Collected data:

|---|

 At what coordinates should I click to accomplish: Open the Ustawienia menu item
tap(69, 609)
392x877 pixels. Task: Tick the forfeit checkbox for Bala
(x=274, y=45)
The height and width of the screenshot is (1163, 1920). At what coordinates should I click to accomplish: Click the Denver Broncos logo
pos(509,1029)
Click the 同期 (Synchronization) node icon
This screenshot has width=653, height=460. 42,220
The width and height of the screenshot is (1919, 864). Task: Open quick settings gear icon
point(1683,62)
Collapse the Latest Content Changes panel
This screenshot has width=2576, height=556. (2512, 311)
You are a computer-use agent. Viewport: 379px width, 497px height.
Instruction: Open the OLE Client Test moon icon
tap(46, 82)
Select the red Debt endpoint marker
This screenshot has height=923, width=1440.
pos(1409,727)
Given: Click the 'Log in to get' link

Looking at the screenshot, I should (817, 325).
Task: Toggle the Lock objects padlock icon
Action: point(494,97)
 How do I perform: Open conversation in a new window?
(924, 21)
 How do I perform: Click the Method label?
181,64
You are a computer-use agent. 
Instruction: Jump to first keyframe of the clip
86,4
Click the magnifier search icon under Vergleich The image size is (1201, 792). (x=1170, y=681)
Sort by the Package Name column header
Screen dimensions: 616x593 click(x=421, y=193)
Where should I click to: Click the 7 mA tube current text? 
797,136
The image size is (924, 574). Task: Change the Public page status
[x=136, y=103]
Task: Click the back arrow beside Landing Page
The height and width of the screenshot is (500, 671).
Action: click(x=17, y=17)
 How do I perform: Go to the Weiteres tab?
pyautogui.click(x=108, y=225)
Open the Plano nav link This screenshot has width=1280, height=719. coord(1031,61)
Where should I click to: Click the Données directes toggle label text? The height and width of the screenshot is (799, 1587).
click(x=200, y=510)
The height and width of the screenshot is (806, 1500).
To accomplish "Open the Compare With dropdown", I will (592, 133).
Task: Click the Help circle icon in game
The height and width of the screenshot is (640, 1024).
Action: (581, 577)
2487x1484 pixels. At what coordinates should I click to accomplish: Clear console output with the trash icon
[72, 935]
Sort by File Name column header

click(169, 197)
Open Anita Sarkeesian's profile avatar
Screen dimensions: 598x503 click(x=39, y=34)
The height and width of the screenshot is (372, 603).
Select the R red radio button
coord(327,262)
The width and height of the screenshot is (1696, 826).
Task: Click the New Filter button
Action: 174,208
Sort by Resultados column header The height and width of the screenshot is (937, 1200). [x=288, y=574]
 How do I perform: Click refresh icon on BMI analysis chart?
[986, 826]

|---|

» What is required
Duplicate the data from the line containing "Click the 同期 (Synchronization) node icon" up to and including the line containing "Action: (581, 577)".

» Output below
Click the 同期 (Synchronization) node icon
This screenshot has width=653, height=460. 42,220
The width and height of the screenshot is (1919, 864). Task: Open quick settings gear icon
point(1683,62)
Collapse the Latest Content Changes panel
This screenshot has width=2576, height=556. (2512, 311)
You are a computer-use agent. Viewport: 379px width, 497px height.
Instruction: Open the OLE Client Test moon icon
tap(46, 82)
Select the red Debt endpoint marker
This screenshot has height=923, width=1440.
pos(1409,727)
Given: Click the 'Log in to get' link

Looking at the screenshot, I should (817, 325).
Task: Toggle the Lock objects padlock icon
Action: point(494,97)
 How do I perform: Open conversation in a new window?
(924, 21)
 How do I perform: Click the Method label?
181,64
You are a computer-use agent. 
Instruction: Jump to first keyframe of the clip
86,4
Click the magnifier search icon under Vergleich The image size is (1201, 792). (x=1170, y=681)
Sort by the Package Name column header
Screen dimensions: 616x593 click(x=421, y=193)
Where should I click to: Click the 7 mA tube current text? 
797,136
The image size is (924, 574). Task: Change the Public page status
[x=136, y=103]
Task: Click the back arrow beside Landing Page
The height and width of the screenshot is (500, 671).
Action: click(x=17, y=17)
 How do I perform: Go to the Weiteres tab?
pyautogui.click(x=108, y=225)
Open the Plano nav link This screenshot has width=1280, height=719. coord(1031,61)
Where should I click to: Click the Données directes toggle label text? The height and width of the screenshot is (799, 1587).
click(x=200, y=510)
The height and width of the screenshot is (806, 1500).
To accomplish "Open the Compare With dropdown", I will (592, 133).
Task: Click the Help circle icon in game
The height and width of the screenshot is (640, 1024).
Action: (581, 577)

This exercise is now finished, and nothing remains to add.